Gerard Lyttle doesn’t believe in footballing fate or lucky omens – going as far to label such mysticism as ‘nonsense’.
But as Cliftonville prepare to continue their quest for Irish Cup glory on Saturday, the Reds boss is hoping 2016 can be their year.
The last time the Solitude club lifted the blue riband trophy was back in 1979 courtesy of a 3-2 win over Portadown.
Since then they have lost three finals (1997, 2009 and 2013) and were disqualified from the 1999 showpiece after being found guilty of fielding an ineligible player in a semi-final win over Linfield.
Linfield will stand between Cliftonville and a place in the semi-finals, and Lyttle hopes his side can edge closer to wards ending 37 years or hurt.
“Maybe this is our year to win the Irish Cup,” Lyttle smiles.
“It is the only silverware that has escaped the club in recent years. We have won everything else apart from the Irish Cup.
“We managed to win at The Oval for the first time in five years on Tuesday night, so maybe our luck is changing.
“We have a good group of players and we can achieve anything.
“I don’t believe in hoodoos or bogey teams or anything like that – I think it is nonsense.
“We will just go out and face the big challenge ahead against Linfield.”
Cliftonville and Linfield harbour similar hopes as the season enters its final furlong.
While the destiny of the Premiership title may be out of their hands, the target of a top two finish – and automatic qualification for Europe – remain tangible rewards.
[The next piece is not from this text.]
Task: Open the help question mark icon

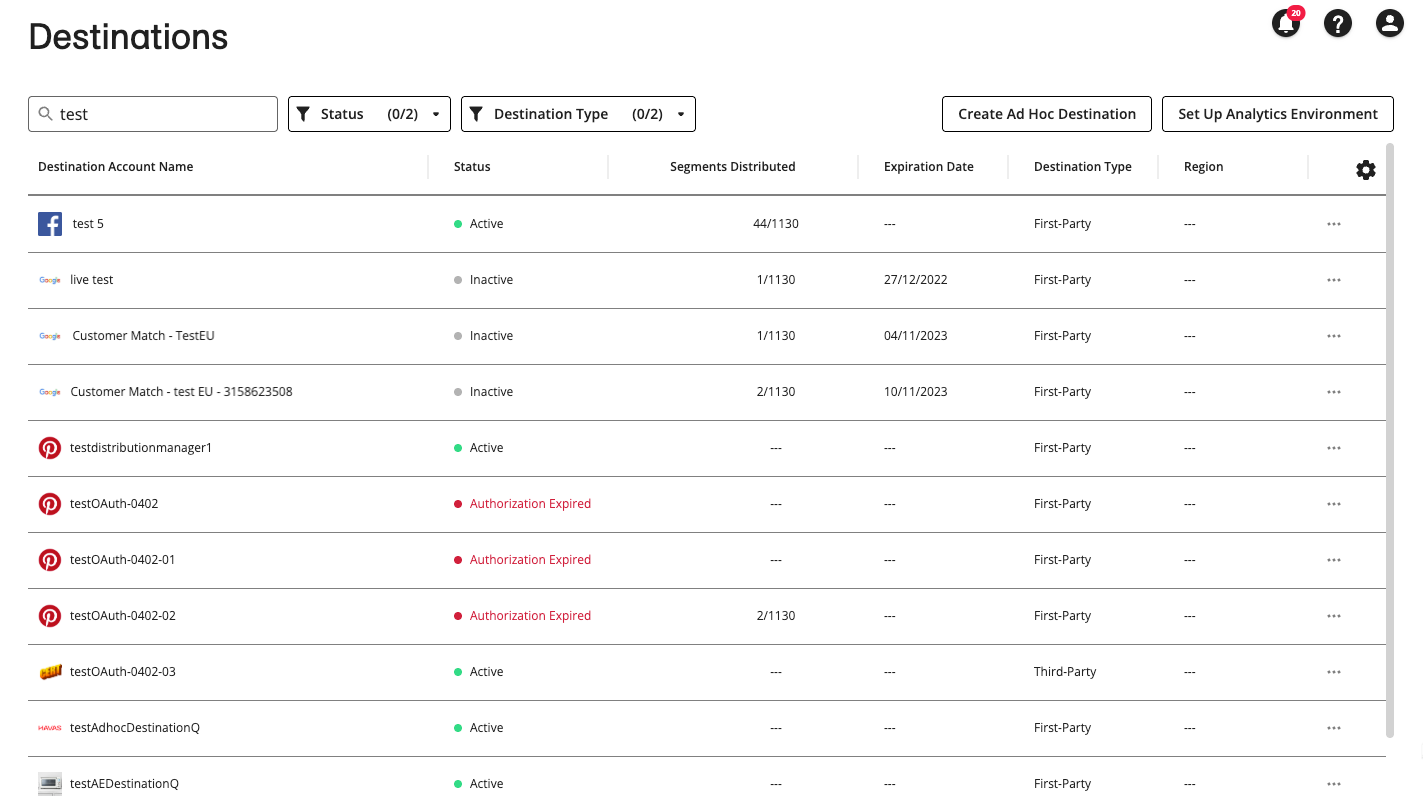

Both clubs also have their eyes on reaching the Irish Cup final and delivering silverware success to their respective fans.
Lyttle has already toasted such reward this season, having guided the Reds to the League Cup last month.
“The two clubs probably have similar targets for the rest of the season,” Lyttle added.
“Finishing in the top two and getting into Europe, and winning the Irish Cup.
“We have had our own targets since I took over as manager. Qualifying for Europe is obviously the top priority, and the Irish Cup is the same.
“We have already won the League Cup, and we want more. The league is out of our hands now, but there is plenty more to play for.
“We are still there and fighting away, and we will try and get as many points as we can.”
While Lyttle accepts the magnitude of tomorrow’s cup showdown, he refuses to label the tie with David Healy’s men as ‘do or die’.
“I wouldn’t go that far,” he counters.
“If we win we are into the semi-final of the Irish Cup, but it is not do or die in our season. We have a lot to play for in the remaining league games, like winning a European spot.
“Saturday is a massive game for us, a game that we will relish and look forward to. It will be a big crowd, and games like these take care of themselves.
“It is good that we won on Tuesday night, that will have given everyone a lift going into Saturday’s cup game.”
Lyttle admits he has a selection headache for tomorrow’s game.
For Tuesday’s 2-0 win against Glentoran at The Oval, the Reds had a substitutes’ bench boasting the talent of Darren Murray, Martin Donnelly, Chris Curran, Jude Winchester and James Knowles.
“Every game for me is a selection headache,” Lyttle laughs. “When you bring top players into a club, it can sometimes disrupt things and you work hard to make the right selection.
“But everyone who has come in has done fantastically well. It will take time, and I am sure there were players who were disappointed not to play against Glentoran.
“But it is up to the boys who come in to keep the jersey, and for the others to be ready when called upon and get the jersey back.
“Our bench at The Oval was phenomenal. It is great having that squad and that selection headache.”